On an impulse, I flung back the covers and leapt out of bed. Grappling for my day clothes, I dressed and fumbled for shoes. Then, before I could think it through, I winnowed Under the Mountain.

I winnowed myself to the base of the mountain, a few feet short of the main entrance. It was uncarved and plain, giving no sign of the horrors it had once contained within. Unlike most of the side entrances, it hadn’t caved in.

Taking a deep breath, I stepped inside the mountain. As the tunnel took me farther underground, I could see the influences from the Court of Nightmares in the ornate carvings on the wall. 

Had they been done by lackeys of Amarantha herself? Or the skilled craftsmen of the Dawn Court?

My footsteps echoed against the long hallways, and the faelight above my head was the only source of light. But, try as I might, I couldn’t see it as anything but an ordinary mountain. It was a place I had met a few times throughout the centuries, and one that I had lost my cousin to for fifty years. But….as terrible as it made me feel, the mere sight of it didn’t fill me with dread or fury.

Finally, I reached the center of the mountain. My nose still caught faint whiffs of the scents of various Courts as I walked the halls. Pine and peppermint from Winter, sand and parchment from Day.

_What am I looking for, anyway?_

_For something…from Rhys. To understand what he went through._

Inhaling deeply, I followed his scent - faint, but there among the others. Most of the chambers on this level were bedrooms, and though many of them had been used, no trace of those occupants had been left. As if they hadn’t wanted to give the Mountain anything to remember them by.

Eventually, I wound up halfway down a particularly ornate corridor, in front of a room with wide double doors. Traces of my cousin’s scent seemed to be stronger here.

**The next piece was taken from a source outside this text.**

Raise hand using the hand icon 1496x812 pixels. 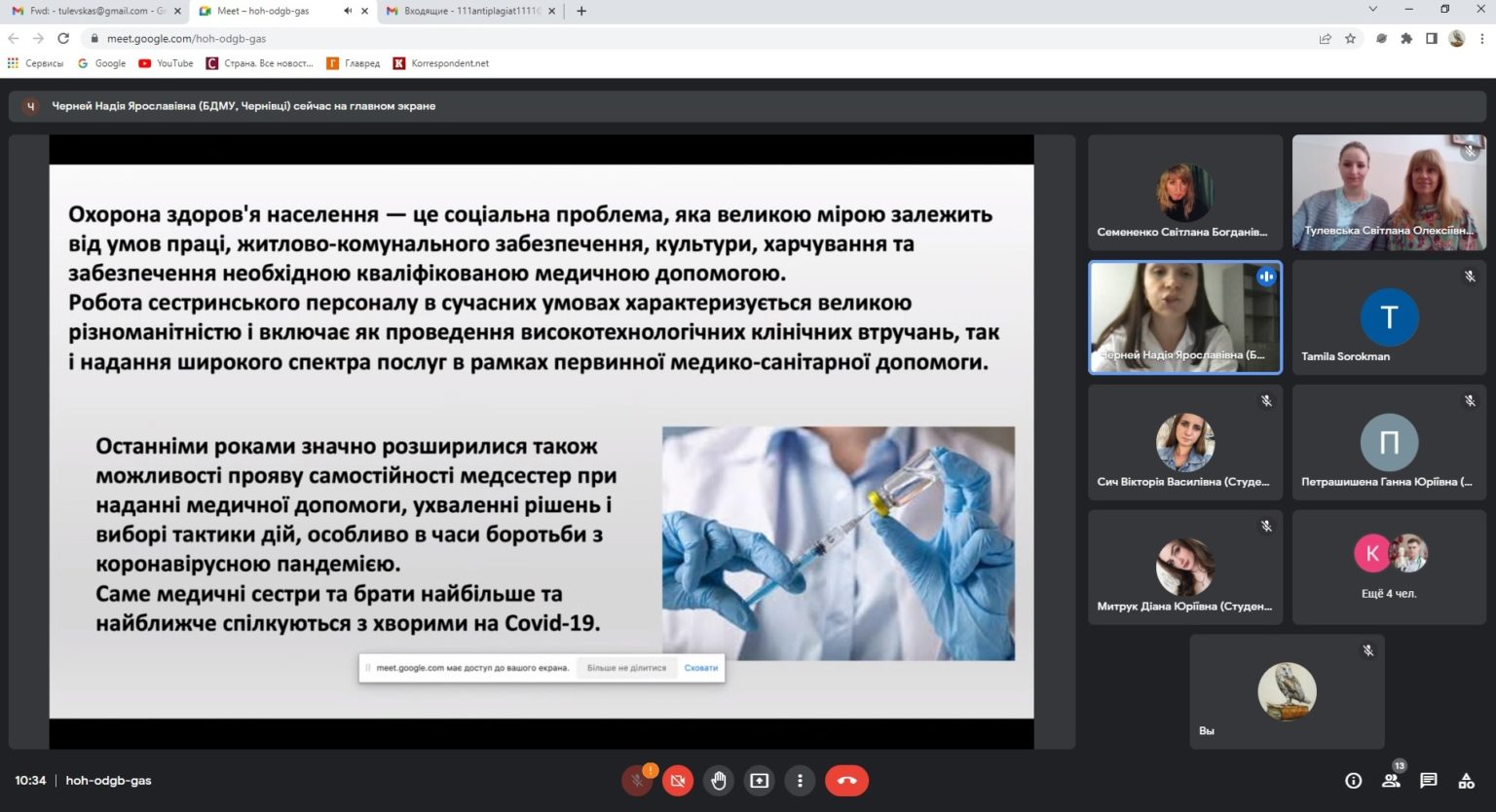719,781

A flicker of a horrible thought came to life in the back of my head.

Surely not…. 

Bracing myself, I steadied the faelight above my head and flung open chamber’s doors.

It was an absolute mess.

Unlike all the other spotless rooms, this one had been utterly destroyed. The chandelier had crashed to the floor, and broken glass still covered it. In the corner, the doors of the armoire were flung open - one was broken off – and the gowns inside were half burned. 

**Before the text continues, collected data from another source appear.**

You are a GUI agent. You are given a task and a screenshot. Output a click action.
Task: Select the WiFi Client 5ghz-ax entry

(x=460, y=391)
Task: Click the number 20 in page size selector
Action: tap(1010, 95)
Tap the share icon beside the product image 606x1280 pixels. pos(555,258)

The carvings on the walls were broken or gone, as if someone had tried to blast them away with magic. And to top it all off, the grey bedsheets were shredded, the frame of the bed half broken. It was as if the ransackers had wanted to leave something here: this destroyed, angry monument to the wrongs that were committed.

I didn’t need any truth magic to tell me that this had been Amarantha’s room. 

The scent of her….was still there, barely. I had only met her once, but it had been enough to sear it into my memory. And with it….Rhys’s scent as well.

Cauldron damn us all.

Because this room was the one that haunted Rhys’s eyes, the one that had taken his joy and left him bleeding. Bile rose in my throat, and as I turned away I stretched out a hand, sending a mighty bolt of power to the bed.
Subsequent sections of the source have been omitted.